◆ DOCUMENT EXTRACT ◆
----
My last Trader's Corner article can be viewed here

This article covers the concepts of overbought and oversold by using Oscillators like RSI (Relative Strength Index) or (slow) Stochastics - what I think is an effective use of them in making trading decisions. Next time I will describe a Volume indicator that gives an idea, ahead of time, that a significant S&P or Nasdaq bottom is being made. (Not about individual trading volume on an Index or a stock.) Also, an explanation of the Call/Put indicator you see every week in my Index Wrap, such as my last one, the 2/13 Index Trader wrap viewed here.

That is, a question from one of our Option Investor Subscribers, whom we toil for -

I'm never quite comfortable deciding which strike price, expiration and so forth is best to use. Even though I usually only hold them for a few days to a few weeks, I tend to go with an expiration that's 2 or 3 months away (comfort zone) and I try to stay 1st in the money, or 1st out of the money.
1. Would you please tell me what you usually do?
2. Will using QQQ's with NDX parameters work okay?
3. Do you have a minimum that you use for "Open Interest"?
4. Do you have a minimum that you use for "Volume"?

Let me start with the easiest to answer - your questions 3 and 4. I don't have a "minimum" average daily volume and open contracts number. However, I do have the criteria that the contract be actively traded, so am looking for a month and strike price that will allow me to say, buy 5-10 puts or calls and not have the price jump substantially on such a trade - which is relatively small.

I don't however, go out beyond about 4-6 weeks. You may be paying a greater time premium than is necessary assuming your TIMING is good - timing is, as they say, everything!

Probably like you from the way it sounds, is that I tend to buy markets at what I think is a significant high or low point, at their infrequent extremes - when the index or market is either quite oversold or overbought.

I want to go out beyond the lead month options if there is only a 2-3 weeks left to expiration. I prefer to have 4-6 weeks left to expiration and be able to stay with a trend, if one develops in the direction I anticipated.

If I think we're at a bottom, I tend to buy At The Money (ATM) or slightly Out of The Money (OTM) calls. If I think the market is at a top, it becomes a bit trickier.

Bottoms are "easier" in a sense. Selling tends to be more of a once or twice decision among the sellers. Whereas there is multiple and piecemeal buying of stocks on the way up, selling tends to be more emotional and investors/traders exit frequently all at once - sell everything, get me out of the market kind of thing. This dynamic creates a bottom that is often a one-time spike low - of course, sometimes you get a retest of the low and get a double bottom or a slightly lower low, then it rallies.

Tops can take longer to form and in an advancing trend a rally can keep going for some time - this is where you see rolling tops. The indexes tend to "hang" up there and it makes timing of put purchases a bit different. I am more inclined to buy half the number of puts I want to end up with and have room to buy more, perhaps to price average. I am more inclined to buy ATM or In The Money (ITM) puts. Again, I will tend to go out a month or so.

Now, what I am writing about in each and every Trader's Corner (currently on Wednesday) is HOW the heck you can find those significant rally highs or downswing lows. This is a longer story - you could get my book for example - there was enough of a story in market timing to motivate me to write "Essential Technical Analysis".
----
◆ DATASET CONTENT ◆
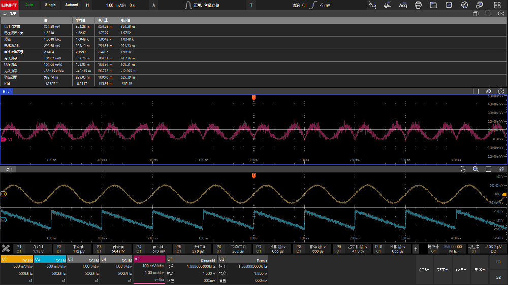Screen dimensions: 508x285
Task: Select the M1 math channel tab
Action: (x=149, y=259)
----
◆ PROBLEMS TO SOLVE ◆
[1] From the Trader's Corner article, extract verbatim the part that opens with the words containing "Let me start" and closes with "oversold or overbought.".
[2] Answer these questions using the Trader's Corner article:
(a) How many weeks left to expiration does the writer prefer?
(b) Which calls does the writer tend to buy when a bottom seems to be in?
(c) What is the title of the writer's book?
[3] Summarize the Trader's Corner article in two sentences.

◆ EXERCISE RESPONSES ◆
[1]
Let me start with the easiest to answer - your questions 3 and 4. I don't have a "minimum" average daily volume and open contracts number. However, I do have the criteria that the contract be actively traded, so am looking for a month and strike price that will allow me to say, buy 5-10 puts or calls and not have the price jump substantially on such a trade - which is relatively small.

I don't however, go out beyond about 4-6 weeks. You may be paying a greater time premium than is necessary assuming your TIMING is good - timing is, as they say, everything!

Probably like you from the way it sounds, is that I tend to buy markets at what I think is a significant high or low point, at their infrequent extremes - when the index or market is either quite oversold or overbought.

[2]
(a) 4-6 weeks.
(b) At The Money (ATM) or slightly Out of The Money (OTM) calls.
(c) "Essential Technical Analysis".

[3] Answering a subscriber's questions on options, the writer sets no minimum for volume or open interest but requires actively traded contracts, and prefers 4-6 weeks left to expiration. At bottoms, which are often one-time spike lows, the writer tends to buy ATM or slightly OTM calls, while at tops, which take longer to form, the writer leans toward ATM or ITM puts and starts with half the intended number.